In so difficult a situation no individual or partisan enterprise, no matter how courageous it be, is sufficient in itself to elevate the nation from the unfathomable depths of a constitutional lacuna. In this deadly crisis it is the duty of free men to put an end to internecine conflicts and strive for the re-establishment of tranquility and order as opposed to the regimented dogmas of estatism.
Whether the old Constituent Assembly, with all its obvious limitations, is called upon to function again, or whether another body legally constituted is entrusted with the supreme responsibility of making the constitution, the Olympian end must never be confused, which is, to work tirelessly to raise the rule of law from the quagmire of political entanglements and establish its paramountcy so firmly that no force ever dare to rival it.

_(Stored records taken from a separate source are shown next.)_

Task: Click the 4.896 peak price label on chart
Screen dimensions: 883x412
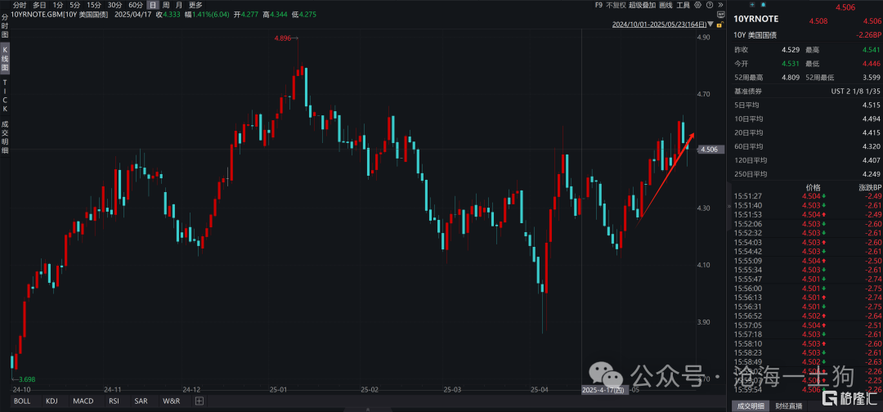Action: click(x=283, y=38)
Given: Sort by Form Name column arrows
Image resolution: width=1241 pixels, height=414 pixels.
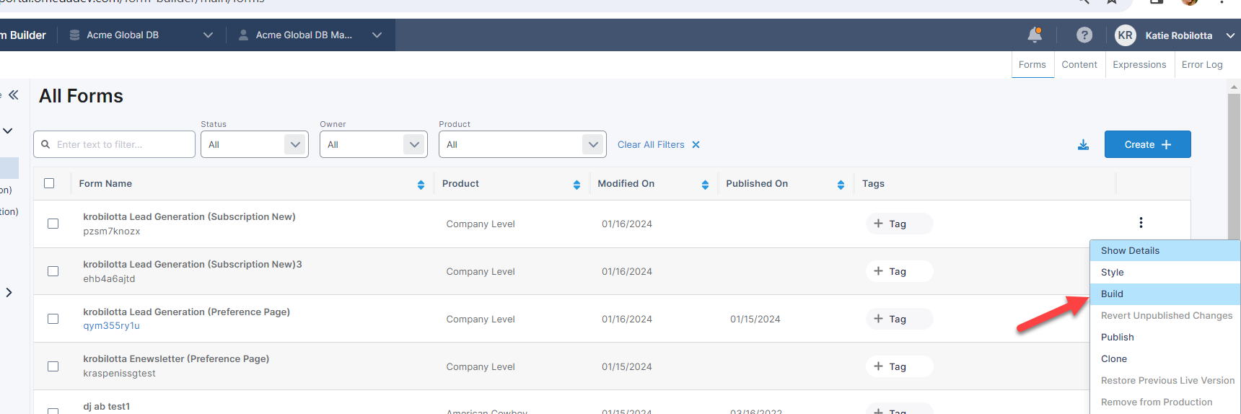Looking at the screenshot, I should click(x=421, y=185).
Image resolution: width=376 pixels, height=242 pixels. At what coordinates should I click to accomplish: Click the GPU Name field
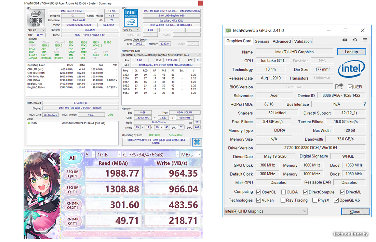[294, 52]
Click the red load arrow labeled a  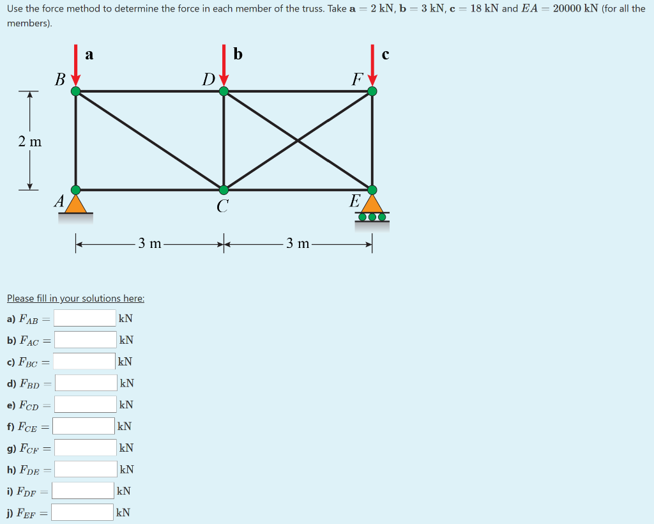point(77,64)
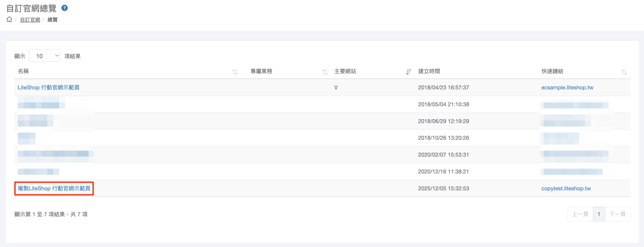
Task: Sort by 專屬業務 column sort arrows
Action: tap(325, 72)
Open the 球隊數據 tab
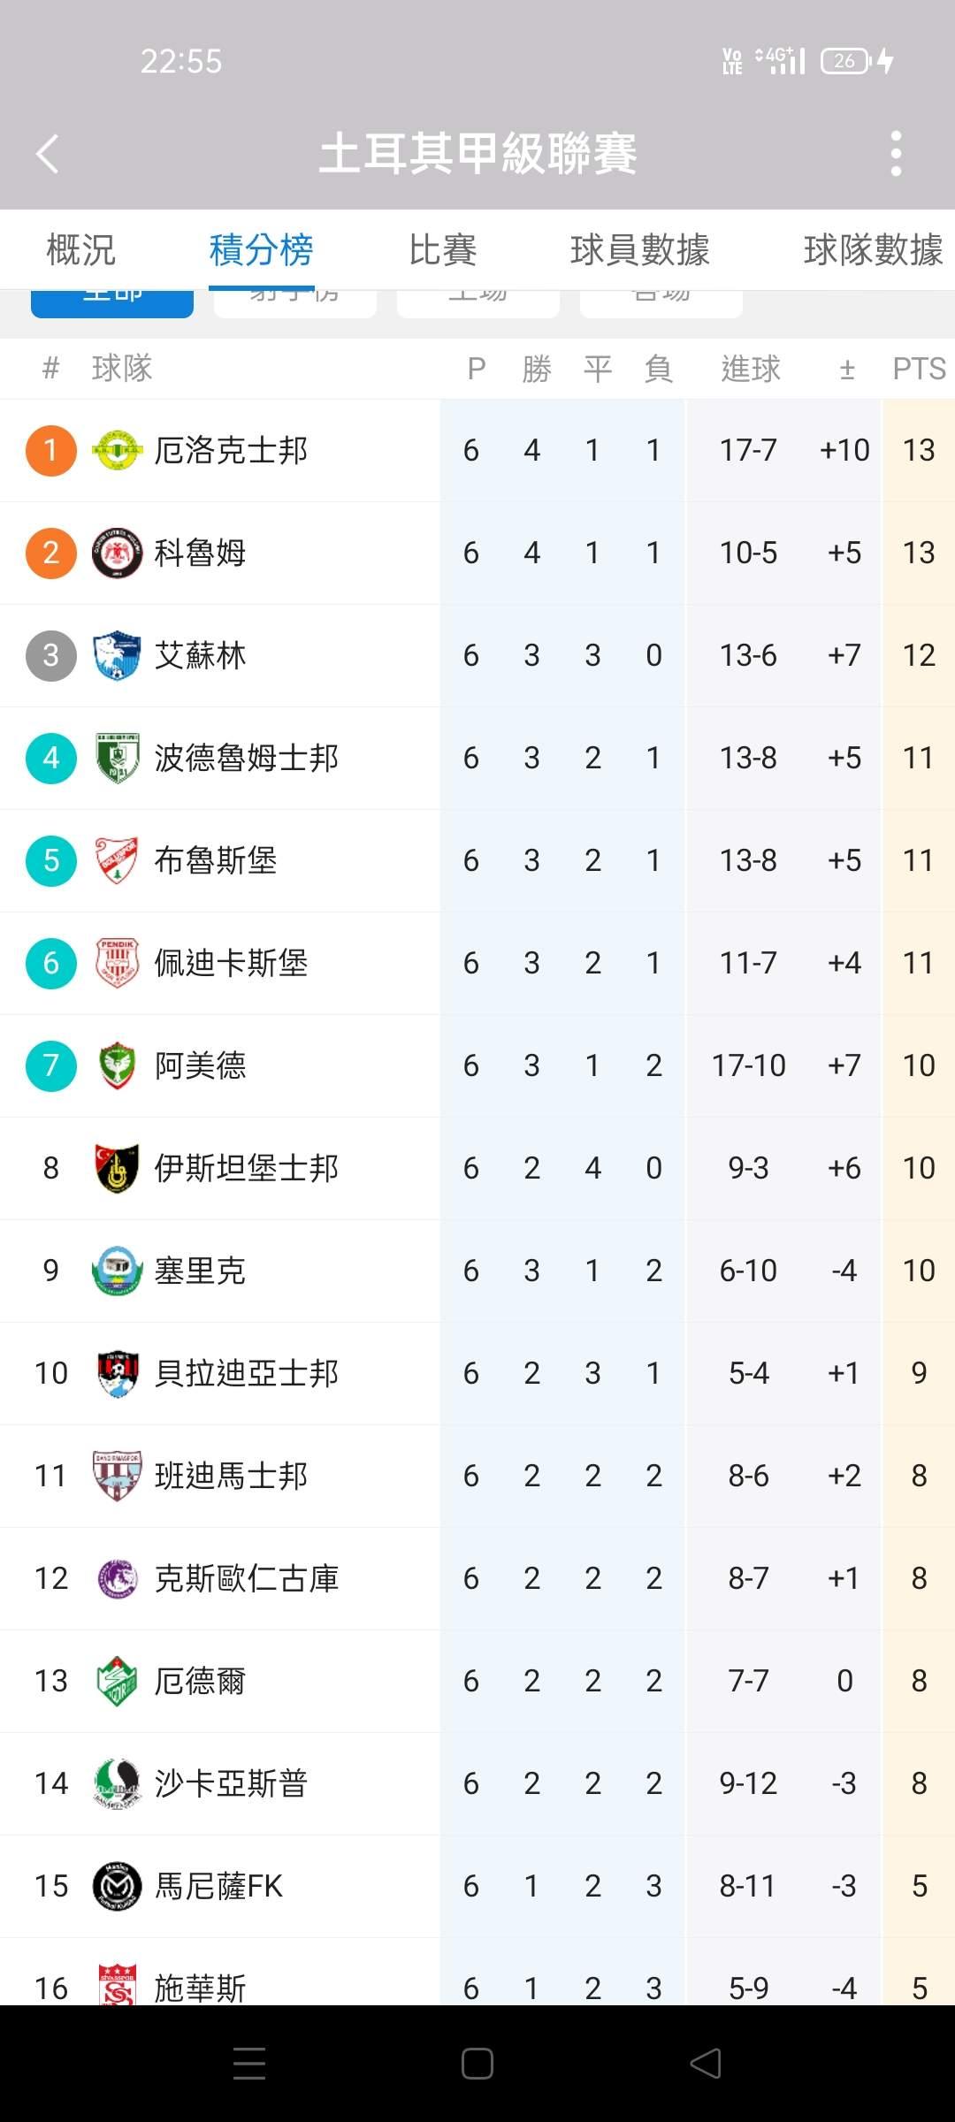Screen dimensions: 955x2122 [x=873, y=250]
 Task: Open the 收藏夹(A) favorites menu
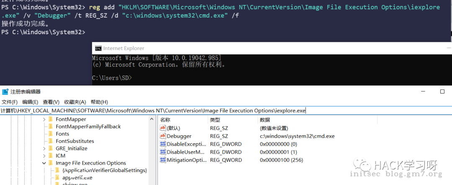click(75, 102)
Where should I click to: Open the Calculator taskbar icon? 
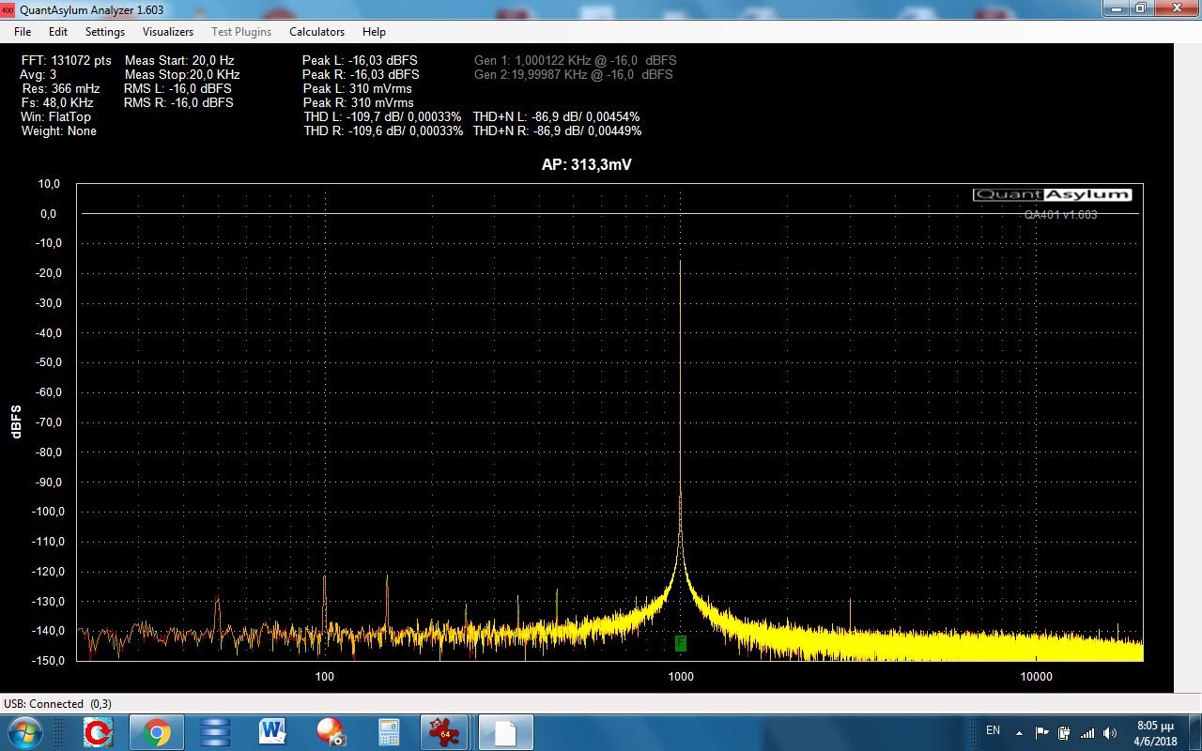(389, 732)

The nation will watch with concern the political and constitutional developments. But whatever be the shape of things to come, it must not be forgotten that “a constitution,” in the words of Herman Finer, “is the autobiography of a power relationship” and since it is evident that the power relationship within a state is very seldom, if at all, of a permanent nature, the authors of the constitution ought to have some regard for the cardinal rules enumerated herein, if the intention is to frame a constitution calculated to be of a relatively enduring nature and one which will not precipitate another constitutional convulsion.
The destiny of this great Islamic state is in the balance. Let us not falter in righting the great wrong that each among us has done to the other.